__Record set__
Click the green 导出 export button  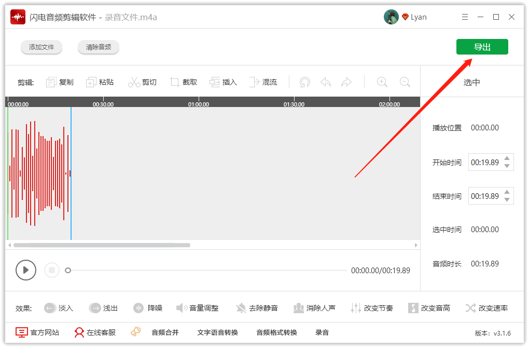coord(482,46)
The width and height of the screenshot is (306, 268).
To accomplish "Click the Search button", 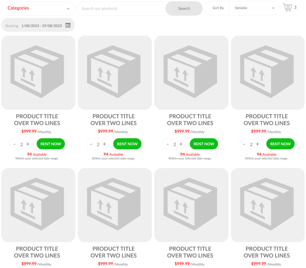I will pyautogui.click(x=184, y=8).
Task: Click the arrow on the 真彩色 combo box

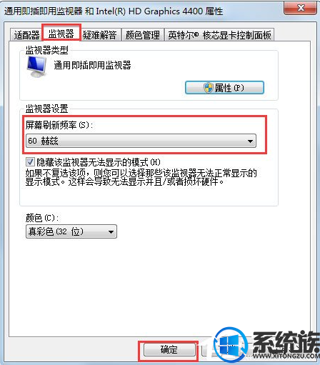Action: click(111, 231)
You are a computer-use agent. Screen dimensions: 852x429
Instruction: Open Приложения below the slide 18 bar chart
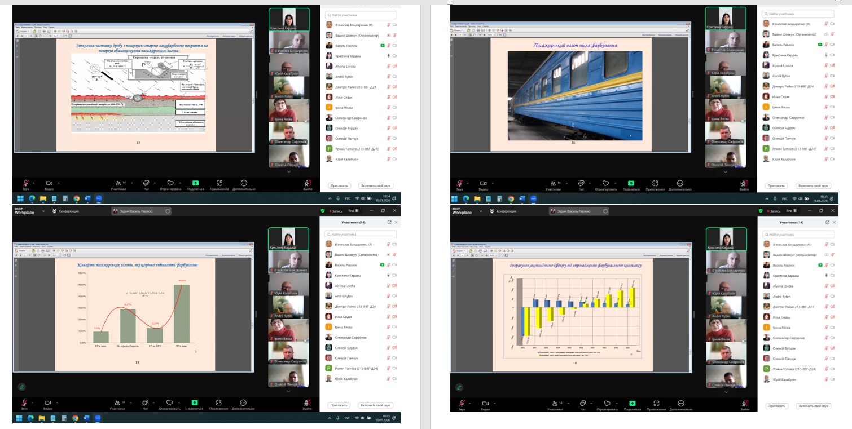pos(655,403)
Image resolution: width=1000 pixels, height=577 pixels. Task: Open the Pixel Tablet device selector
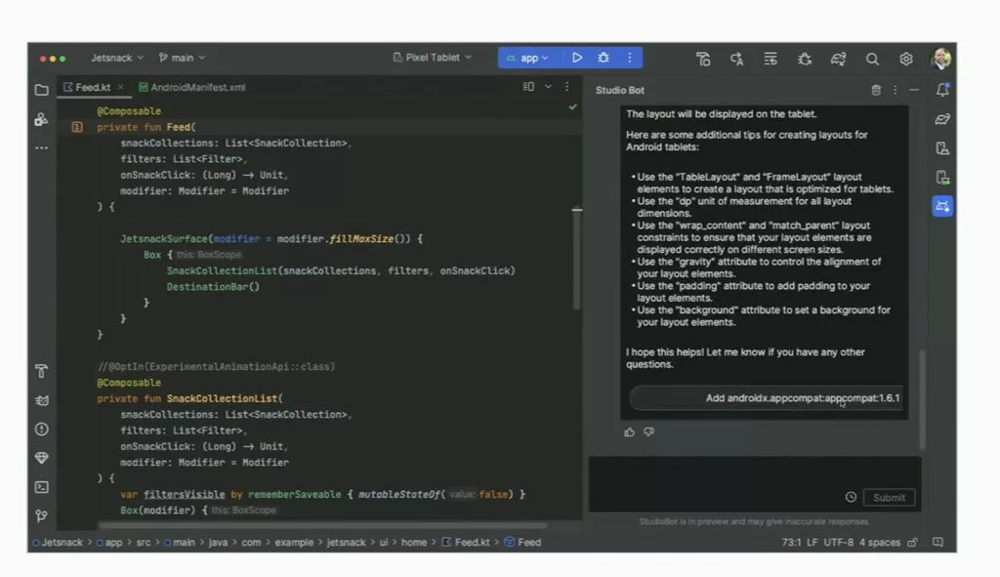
...
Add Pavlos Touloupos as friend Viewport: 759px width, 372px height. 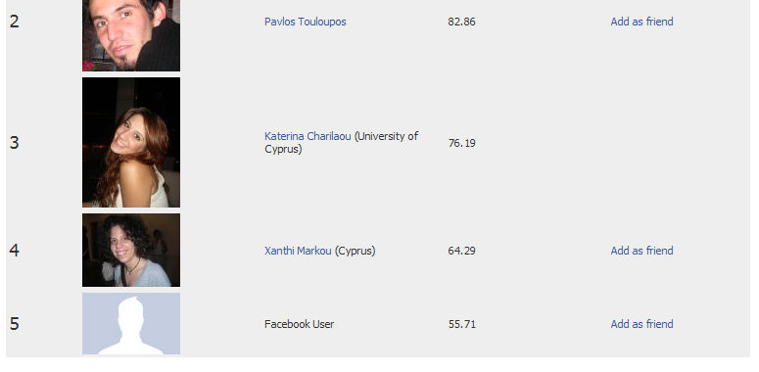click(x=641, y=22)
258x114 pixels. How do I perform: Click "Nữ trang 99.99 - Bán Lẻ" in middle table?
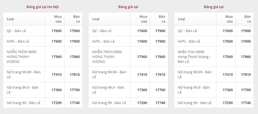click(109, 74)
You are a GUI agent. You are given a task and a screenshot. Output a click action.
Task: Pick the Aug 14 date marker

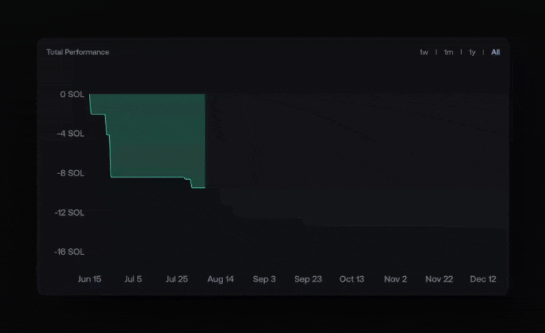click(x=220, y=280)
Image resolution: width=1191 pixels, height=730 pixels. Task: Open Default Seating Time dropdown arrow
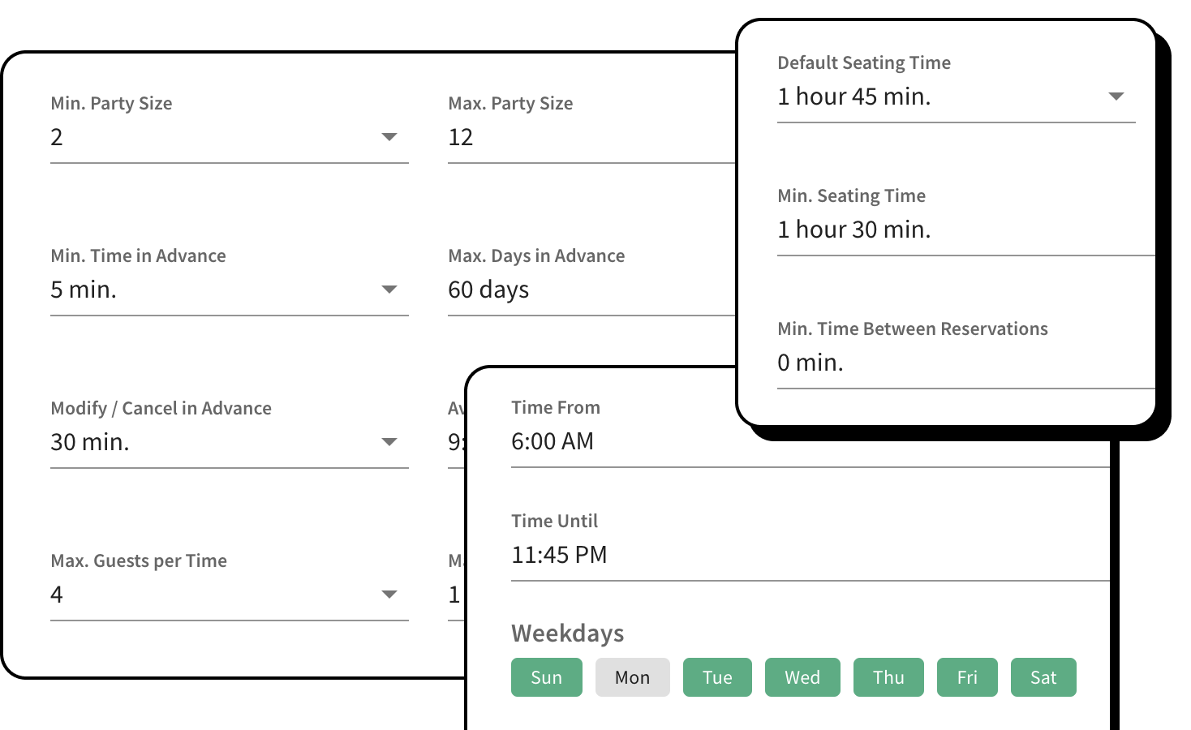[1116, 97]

__Exercise details__
Each line of the data above that contains the string "screenshot" should be counted; give only the total.

__Task answer__
2